Although the NRC421 suggests that horses are about as sensitive to oral Se as cattle, sheep, and goats, our research indicates that species sensitivity is horses > cattle > sheep and goats. Experience at several regional diagnostic labs indicates horses may be poisoned while ruminants using the same forage and water remain unaffected.426,508,509 With the exception of one study in antelope, there is insufficient dose-response data upon which to base safety recommendations in large mammalian wildlife. That said, there are reports of elk and deer sharing pastures with horses, sheep, and cattle, where the horses developed alkali disease, without any measurable ill-effects in the elk and deer.510 Thus, water that is safe for horses should be safe for other livestock and ruminant wildlife species.

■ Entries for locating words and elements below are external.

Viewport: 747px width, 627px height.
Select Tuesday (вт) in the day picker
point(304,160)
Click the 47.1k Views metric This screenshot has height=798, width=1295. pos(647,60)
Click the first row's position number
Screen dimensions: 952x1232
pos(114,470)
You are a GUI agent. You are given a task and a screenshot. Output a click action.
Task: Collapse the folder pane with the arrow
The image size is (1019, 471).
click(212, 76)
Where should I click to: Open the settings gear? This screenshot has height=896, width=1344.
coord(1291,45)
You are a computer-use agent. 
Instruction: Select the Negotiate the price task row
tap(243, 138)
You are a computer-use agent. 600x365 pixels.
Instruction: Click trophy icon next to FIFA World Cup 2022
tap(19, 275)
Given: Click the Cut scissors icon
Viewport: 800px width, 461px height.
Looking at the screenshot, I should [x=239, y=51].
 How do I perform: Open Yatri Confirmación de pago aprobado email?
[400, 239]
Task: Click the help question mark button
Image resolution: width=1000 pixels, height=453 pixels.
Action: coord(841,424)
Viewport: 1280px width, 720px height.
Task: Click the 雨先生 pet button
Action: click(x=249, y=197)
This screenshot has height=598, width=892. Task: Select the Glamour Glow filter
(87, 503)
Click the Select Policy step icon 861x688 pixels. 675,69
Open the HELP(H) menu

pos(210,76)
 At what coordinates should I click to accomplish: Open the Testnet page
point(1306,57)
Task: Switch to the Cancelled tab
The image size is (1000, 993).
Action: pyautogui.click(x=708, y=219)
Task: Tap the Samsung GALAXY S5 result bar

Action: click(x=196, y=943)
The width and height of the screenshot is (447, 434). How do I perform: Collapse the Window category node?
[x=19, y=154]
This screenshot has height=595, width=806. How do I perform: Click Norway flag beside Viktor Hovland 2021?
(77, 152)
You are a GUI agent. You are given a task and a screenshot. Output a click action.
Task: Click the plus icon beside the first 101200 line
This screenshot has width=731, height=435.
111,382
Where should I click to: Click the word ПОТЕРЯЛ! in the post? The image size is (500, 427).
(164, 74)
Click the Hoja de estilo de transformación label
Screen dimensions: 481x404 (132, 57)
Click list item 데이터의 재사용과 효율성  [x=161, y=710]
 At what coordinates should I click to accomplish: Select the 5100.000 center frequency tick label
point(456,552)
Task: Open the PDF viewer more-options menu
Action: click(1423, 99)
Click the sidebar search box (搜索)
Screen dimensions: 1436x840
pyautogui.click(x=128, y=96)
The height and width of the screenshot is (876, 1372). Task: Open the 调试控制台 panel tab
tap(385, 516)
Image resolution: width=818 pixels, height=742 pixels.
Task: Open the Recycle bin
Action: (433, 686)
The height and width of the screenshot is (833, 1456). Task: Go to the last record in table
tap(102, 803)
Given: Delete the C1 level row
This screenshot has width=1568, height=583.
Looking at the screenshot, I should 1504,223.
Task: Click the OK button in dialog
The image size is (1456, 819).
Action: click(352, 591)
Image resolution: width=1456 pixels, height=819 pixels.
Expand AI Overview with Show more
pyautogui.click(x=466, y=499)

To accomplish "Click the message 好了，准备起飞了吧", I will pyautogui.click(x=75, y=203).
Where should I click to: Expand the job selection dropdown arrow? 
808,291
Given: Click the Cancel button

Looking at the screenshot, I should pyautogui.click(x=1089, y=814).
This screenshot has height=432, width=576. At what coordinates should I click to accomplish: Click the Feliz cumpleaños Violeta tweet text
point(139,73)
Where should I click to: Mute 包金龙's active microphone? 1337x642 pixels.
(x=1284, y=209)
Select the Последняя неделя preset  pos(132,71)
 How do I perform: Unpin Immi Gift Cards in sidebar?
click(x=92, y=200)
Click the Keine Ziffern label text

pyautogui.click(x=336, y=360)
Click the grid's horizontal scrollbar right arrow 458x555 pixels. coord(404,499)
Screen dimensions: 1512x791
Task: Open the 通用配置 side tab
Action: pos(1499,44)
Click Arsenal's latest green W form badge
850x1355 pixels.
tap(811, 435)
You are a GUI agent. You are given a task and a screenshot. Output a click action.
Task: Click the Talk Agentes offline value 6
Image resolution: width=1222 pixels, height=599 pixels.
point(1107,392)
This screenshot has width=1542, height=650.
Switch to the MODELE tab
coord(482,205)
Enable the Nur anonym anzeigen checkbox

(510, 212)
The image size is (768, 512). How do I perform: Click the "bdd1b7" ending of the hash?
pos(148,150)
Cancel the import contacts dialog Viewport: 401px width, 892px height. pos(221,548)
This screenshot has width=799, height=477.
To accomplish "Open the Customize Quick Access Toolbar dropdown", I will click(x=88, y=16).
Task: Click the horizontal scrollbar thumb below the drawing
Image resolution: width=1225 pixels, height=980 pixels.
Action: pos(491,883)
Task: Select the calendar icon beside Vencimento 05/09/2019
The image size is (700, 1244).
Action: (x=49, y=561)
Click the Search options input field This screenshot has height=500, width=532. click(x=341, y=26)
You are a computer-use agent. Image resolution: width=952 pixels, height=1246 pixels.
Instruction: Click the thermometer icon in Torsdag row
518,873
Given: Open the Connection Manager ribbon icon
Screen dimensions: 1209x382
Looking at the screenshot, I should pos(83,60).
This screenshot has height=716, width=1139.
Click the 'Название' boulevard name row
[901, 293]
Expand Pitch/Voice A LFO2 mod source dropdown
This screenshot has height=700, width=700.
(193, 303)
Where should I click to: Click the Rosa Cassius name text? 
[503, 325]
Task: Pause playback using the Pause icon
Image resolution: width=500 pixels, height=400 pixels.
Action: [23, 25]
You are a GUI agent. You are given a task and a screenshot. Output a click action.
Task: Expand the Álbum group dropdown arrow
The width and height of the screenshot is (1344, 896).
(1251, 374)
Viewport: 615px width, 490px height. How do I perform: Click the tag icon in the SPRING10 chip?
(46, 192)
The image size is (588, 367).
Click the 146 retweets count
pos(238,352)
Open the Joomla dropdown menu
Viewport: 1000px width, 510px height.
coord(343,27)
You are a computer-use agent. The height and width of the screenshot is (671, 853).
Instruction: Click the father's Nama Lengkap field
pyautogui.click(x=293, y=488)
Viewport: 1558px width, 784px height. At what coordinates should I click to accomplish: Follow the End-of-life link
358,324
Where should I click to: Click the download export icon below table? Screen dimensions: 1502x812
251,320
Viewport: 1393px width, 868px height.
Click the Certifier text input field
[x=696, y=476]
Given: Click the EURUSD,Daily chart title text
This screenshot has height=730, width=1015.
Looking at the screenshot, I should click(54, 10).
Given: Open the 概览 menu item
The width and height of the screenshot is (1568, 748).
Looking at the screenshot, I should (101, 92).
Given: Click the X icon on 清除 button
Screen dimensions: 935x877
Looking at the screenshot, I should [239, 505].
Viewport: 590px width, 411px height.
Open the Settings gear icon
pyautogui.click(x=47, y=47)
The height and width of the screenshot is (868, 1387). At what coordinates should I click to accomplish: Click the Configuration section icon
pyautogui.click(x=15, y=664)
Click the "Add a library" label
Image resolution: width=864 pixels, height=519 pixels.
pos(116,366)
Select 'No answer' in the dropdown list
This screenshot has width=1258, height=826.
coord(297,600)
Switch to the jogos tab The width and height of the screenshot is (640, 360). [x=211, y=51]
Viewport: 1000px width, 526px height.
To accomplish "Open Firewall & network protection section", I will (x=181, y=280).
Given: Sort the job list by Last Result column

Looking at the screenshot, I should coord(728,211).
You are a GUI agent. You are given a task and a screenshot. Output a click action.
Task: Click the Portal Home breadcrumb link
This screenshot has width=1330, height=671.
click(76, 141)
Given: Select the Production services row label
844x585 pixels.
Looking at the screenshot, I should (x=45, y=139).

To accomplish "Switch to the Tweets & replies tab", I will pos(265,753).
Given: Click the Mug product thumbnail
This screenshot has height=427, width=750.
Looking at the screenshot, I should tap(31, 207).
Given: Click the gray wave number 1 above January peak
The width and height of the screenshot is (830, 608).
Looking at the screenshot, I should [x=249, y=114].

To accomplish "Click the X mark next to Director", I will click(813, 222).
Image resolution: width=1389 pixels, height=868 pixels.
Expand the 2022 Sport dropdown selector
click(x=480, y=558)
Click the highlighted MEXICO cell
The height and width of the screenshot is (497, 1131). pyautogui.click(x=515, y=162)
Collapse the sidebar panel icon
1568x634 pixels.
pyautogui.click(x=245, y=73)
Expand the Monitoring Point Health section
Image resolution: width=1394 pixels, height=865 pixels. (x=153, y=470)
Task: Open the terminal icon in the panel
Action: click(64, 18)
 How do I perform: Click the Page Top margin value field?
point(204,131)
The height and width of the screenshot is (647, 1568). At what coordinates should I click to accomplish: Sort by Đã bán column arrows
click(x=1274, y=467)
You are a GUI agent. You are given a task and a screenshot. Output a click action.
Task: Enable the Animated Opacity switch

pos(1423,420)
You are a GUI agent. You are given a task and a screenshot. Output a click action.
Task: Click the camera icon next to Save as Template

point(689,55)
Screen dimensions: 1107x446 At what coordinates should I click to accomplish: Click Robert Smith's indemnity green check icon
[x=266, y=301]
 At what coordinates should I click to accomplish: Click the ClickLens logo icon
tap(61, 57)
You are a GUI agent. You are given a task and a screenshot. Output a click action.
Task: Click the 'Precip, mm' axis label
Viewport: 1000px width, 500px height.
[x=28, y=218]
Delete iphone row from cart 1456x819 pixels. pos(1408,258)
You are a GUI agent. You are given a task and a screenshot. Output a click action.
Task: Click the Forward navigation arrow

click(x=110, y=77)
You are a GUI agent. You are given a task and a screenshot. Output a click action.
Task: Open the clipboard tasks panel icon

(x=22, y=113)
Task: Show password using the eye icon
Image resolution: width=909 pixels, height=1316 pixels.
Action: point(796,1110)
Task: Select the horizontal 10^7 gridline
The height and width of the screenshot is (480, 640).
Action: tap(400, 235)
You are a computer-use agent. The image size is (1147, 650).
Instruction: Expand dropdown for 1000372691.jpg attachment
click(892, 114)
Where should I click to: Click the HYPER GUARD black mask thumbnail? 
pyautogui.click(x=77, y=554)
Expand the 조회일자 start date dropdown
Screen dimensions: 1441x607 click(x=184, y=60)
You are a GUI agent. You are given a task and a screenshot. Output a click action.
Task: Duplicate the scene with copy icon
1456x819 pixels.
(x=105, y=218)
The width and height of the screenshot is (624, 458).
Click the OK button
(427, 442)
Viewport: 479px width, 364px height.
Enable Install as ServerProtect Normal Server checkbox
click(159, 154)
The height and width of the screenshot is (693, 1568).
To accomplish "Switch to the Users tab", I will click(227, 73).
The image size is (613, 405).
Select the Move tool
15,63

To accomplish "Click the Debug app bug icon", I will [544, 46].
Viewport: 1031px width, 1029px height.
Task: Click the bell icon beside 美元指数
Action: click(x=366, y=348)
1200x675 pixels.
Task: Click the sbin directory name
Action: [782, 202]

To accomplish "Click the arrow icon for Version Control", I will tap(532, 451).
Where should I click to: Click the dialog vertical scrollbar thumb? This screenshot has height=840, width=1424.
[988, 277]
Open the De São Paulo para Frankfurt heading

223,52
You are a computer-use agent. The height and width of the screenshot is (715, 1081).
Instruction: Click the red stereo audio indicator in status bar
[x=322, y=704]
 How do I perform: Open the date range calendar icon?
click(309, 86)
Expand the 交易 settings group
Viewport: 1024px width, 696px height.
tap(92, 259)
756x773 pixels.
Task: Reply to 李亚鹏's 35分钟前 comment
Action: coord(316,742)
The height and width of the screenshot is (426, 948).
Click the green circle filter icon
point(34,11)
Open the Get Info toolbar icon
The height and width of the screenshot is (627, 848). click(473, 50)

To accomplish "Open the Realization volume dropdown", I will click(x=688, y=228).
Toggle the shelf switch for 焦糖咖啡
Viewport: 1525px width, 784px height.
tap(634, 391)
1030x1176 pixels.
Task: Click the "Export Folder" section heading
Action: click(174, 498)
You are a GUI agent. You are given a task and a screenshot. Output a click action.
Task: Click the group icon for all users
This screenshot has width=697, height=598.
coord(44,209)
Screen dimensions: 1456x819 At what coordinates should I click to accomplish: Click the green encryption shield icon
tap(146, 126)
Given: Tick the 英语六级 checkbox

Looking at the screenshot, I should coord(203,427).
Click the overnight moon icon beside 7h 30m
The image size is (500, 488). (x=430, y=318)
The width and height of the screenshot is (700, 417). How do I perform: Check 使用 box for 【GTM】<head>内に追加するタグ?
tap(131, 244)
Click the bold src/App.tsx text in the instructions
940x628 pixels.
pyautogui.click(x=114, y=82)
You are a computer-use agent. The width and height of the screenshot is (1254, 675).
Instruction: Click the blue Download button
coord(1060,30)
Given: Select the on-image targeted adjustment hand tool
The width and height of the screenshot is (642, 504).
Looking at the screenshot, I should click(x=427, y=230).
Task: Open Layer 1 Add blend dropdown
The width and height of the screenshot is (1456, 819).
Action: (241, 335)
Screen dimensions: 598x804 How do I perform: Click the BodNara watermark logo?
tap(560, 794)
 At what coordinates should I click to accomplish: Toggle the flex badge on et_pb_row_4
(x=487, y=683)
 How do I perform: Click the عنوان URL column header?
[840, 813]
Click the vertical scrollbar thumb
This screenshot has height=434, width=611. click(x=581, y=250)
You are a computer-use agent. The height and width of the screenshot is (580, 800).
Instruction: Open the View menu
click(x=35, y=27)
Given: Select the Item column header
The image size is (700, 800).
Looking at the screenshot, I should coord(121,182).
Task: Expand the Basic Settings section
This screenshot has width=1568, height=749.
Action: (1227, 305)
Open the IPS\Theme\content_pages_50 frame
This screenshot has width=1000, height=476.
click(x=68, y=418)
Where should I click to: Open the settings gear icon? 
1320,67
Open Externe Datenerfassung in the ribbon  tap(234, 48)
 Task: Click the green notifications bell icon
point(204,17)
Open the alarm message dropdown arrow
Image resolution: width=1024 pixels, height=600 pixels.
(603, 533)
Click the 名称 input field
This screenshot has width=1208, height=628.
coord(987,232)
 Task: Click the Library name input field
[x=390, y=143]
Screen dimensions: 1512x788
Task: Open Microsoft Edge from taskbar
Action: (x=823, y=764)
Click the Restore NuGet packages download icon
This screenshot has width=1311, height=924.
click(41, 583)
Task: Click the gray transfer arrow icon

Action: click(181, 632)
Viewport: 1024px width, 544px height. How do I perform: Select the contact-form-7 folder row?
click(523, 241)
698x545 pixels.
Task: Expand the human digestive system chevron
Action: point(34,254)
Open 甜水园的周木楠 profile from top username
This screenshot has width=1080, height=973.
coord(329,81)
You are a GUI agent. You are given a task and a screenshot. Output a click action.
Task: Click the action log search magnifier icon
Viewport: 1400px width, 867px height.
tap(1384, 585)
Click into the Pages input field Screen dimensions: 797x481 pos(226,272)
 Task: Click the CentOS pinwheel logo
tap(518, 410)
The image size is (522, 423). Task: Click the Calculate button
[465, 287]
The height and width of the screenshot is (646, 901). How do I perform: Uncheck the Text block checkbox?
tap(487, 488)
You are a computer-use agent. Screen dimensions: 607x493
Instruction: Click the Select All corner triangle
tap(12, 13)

The effects of water-borne Se are, like many other elements, additive with feed content. The chemical form of Se in surface waters is predominately SeO32- or SeO42-, which is fortunate as these ions are the forms most thoroughly researched. In theory, relatively small concentrations of Se in water may be sufficient to push animals on moderately high Se forages over the edge of toxicity. Unfortunately, the Se content of forage and hay in this region varies from marginally deficient to downright toxic, and other dietary factors such as protein, vitamin E, or cyanogenic glycosides may modify the effects of a given concentration of dietary Se. For purposes of this report, we assumed a "typical" forage containing 1 ppm Se (mostly as selenomethionine), normal protein, vitamin E, and other trace element concentrations. The threshold for chronic poisoning in horses from the literature is 0.05-0.1 mg/kg BW/day. This agrees with unpublished observations from our laboratories. Thus, water that contains 0.25 mg Se/L, consumed at a rate of 10% BW, combined with "average" Se forage, would constitute a potentially hazardous dose. In extremely hot weather, working horses drinking 20% BW of 0.125 mg Se/L water (a very conservative assumption) would receive a hazardous dose.
In areas where forage Se concentrations are higher, or if horses are receiving dietary supplements that contain Se, safe water concentrations will have to be adjusted downward, but under normal conditions, 0.1 mg/L should not cause problems.